Records from a dataset:

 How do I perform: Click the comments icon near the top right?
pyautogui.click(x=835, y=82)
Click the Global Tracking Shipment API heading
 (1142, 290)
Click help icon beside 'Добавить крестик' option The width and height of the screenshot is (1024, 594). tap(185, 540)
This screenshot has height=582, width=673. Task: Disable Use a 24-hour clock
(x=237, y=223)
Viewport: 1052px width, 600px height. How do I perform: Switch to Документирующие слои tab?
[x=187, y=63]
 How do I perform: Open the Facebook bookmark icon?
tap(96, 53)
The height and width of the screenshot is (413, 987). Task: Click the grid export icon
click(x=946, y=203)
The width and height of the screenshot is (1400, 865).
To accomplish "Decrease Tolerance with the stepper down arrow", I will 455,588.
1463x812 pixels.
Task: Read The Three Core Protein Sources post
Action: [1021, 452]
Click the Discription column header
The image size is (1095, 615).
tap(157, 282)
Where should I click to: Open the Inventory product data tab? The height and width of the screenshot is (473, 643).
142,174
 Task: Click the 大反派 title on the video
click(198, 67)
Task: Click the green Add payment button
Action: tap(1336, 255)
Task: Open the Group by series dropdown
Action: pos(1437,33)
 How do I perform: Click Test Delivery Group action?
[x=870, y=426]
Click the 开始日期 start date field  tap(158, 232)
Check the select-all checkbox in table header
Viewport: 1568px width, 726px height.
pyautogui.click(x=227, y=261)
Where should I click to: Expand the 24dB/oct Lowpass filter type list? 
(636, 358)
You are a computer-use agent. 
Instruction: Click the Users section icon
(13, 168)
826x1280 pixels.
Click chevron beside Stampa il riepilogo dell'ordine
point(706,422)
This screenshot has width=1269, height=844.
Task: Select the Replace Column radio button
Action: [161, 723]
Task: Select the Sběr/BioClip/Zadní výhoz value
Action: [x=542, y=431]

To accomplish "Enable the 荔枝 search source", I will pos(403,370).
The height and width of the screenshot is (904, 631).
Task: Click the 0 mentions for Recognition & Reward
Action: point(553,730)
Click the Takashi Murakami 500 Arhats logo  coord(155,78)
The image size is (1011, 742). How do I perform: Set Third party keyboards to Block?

* DESCRIPTION OF THE TASK *
Retype every entry without changing anything.

* REPLY *
 How do I perform: Click the comments icon near the top right?
pyautogui.click(x=835, y=82)
Click the Global Tracking Shipment API heading
 (1142, 290)
Click help icon beside 'Добавить крестик' option The width and height of the screenshot is (1024, 594). tap(185, 540)
This screenshot has height=582, width=673. Task: Disable Use a 24-hour clock
(x=237, y=223)
Viewport: 1052px width, 600px height. How do I perform: Switch to Документирующие слои tab?
[x=187, y=63]
 How do I perform: Open the Facebook bookmark icon?
tap(96, 53)
The height and width of the screenshot is (413, 987). Task: Click the grid export icon
click(x=946, y=203)
The width and height of the screenshot is (1400, 865).
To accomplish "Decrease Tolerance with the stepper down arrow", I will 455,588.
1463x812 pixels.
Task: Read The Three Core Protein Sources post
Action: [1021, 452]
Click the Discription column header
The image size is (1095, 615).
tap(157, 282)
Where should I click to: Open the Inventory product data tab? The height and width of the screenshot is (473, 643).
142,174
 Task: Click the 大反派 title on the video
click(198, 67)
Task: Click the green Add payment button
Action: tap(1336, 255)
Task: Open the Group by series dropdown
Action: pos(1437,33)
 How do I perform: Click Test Delivery Group action?
[x=870, y=426]
Click the 开始日期 start date field  tap(158, 232)
Check the select-all checkbox in table header
Viewport: 1568px width, 726px height.
pyautogui.click(x=227, y=261)
Where should I click to: Expand the 24dB/oct Lowpass filter type list? 
(636, 358)
You are a computer-use agent. 
Instruction: Click the Users section icon
(13, 168)
826x1280 pixels.
Click chevron beside Stampa il riepilogo dell'ordine
point(706,422)
This screenshot has width=1269, height=844.
Task: Select the Replace Column radio button
Action: [161, 723]
Task: Select the Sběr/BioClip/Zadní výhoz value
Action: [x=542, y=431]

To accomplish "Enable the 荔枝 search source", I will pos(403,370).
The height and width of the screenshot is (904, 631).
Task: Click the 0 mentions for Recognition & Reward
Action: point(553,730)
Click the Takashi Murakami 500 Arhats logo  coord(155,78)
The image size is (1011, 742). How do I perform: Set Third party keyboards to Block?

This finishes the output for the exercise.